■ Entries provided ■
Start of Block

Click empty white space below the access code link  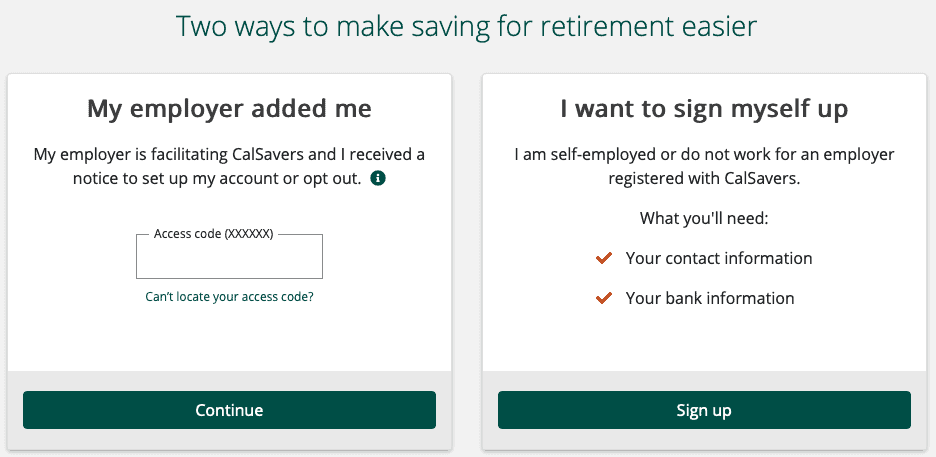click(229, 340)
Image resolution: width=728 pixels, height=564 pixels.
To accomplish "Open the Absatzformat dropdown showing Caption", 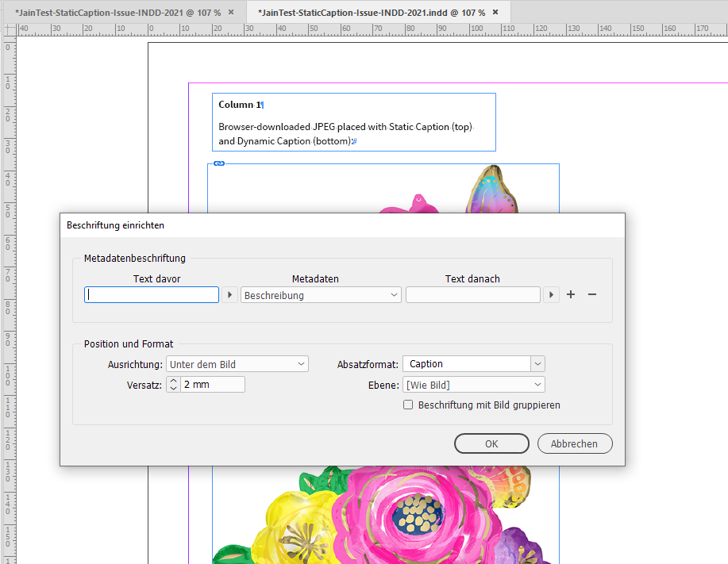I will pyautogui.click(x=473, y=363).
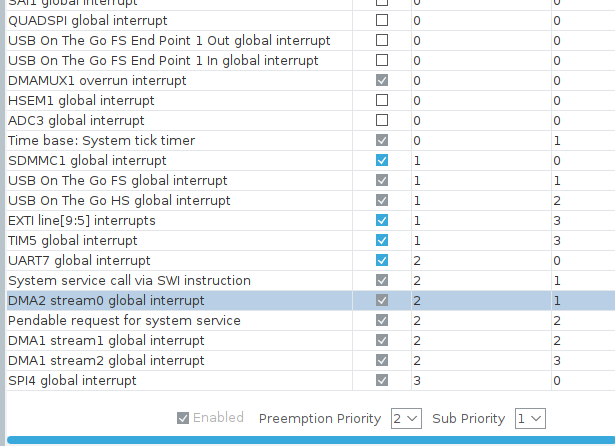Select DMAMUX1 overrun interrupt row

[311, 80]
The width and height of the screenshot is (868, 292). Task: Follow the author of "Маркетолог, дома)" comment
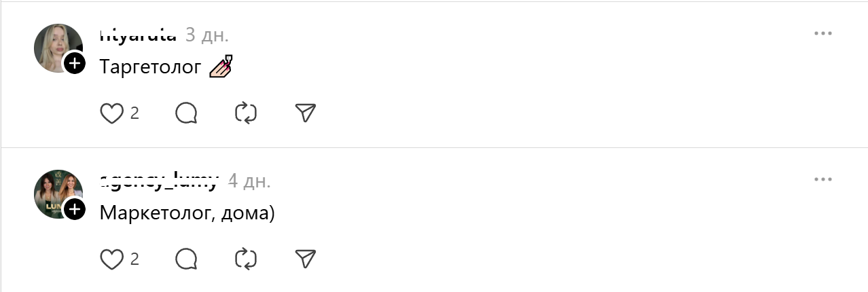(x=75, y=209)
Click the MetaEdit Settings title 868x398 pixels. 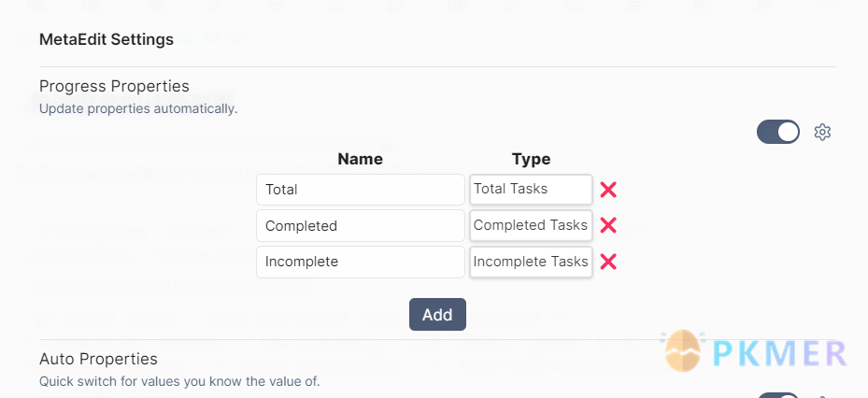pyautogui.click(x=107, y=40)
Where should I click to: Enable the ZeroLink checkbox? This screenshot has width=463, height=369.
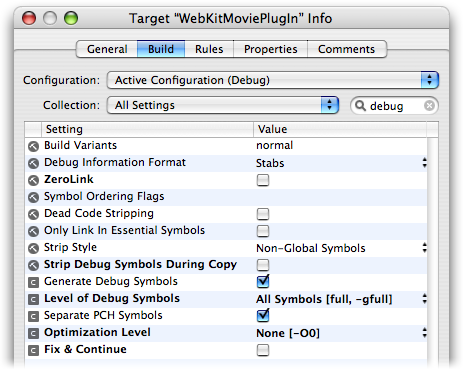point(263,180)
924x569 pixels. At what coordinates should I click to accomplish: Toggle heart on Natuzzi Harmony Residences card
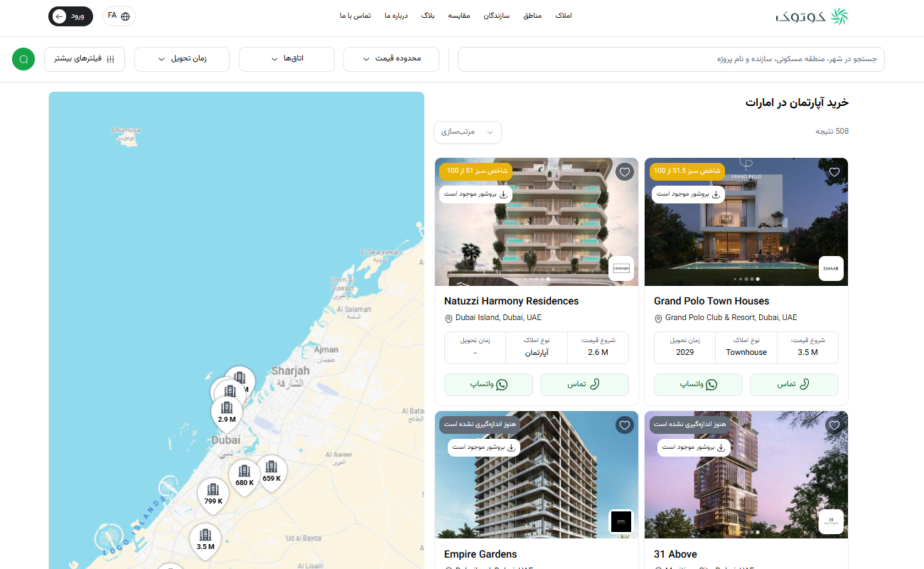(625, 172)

End of Block

■ Exercise prompt ■
An exact copy of the lines from the one with "Where should I" through the end of the entries above, both included, is the whole answer. It contains no pictures.

■ Answer space ■
Where should I click to: Enable the ZeroLink checkbox? This screenshot has width=463, height=369.
point(263,180)
924x569 pixels. At what coordinates should I click to accomplish: Toggle heart on Natuzzi Harmony Residences card
(625, 172)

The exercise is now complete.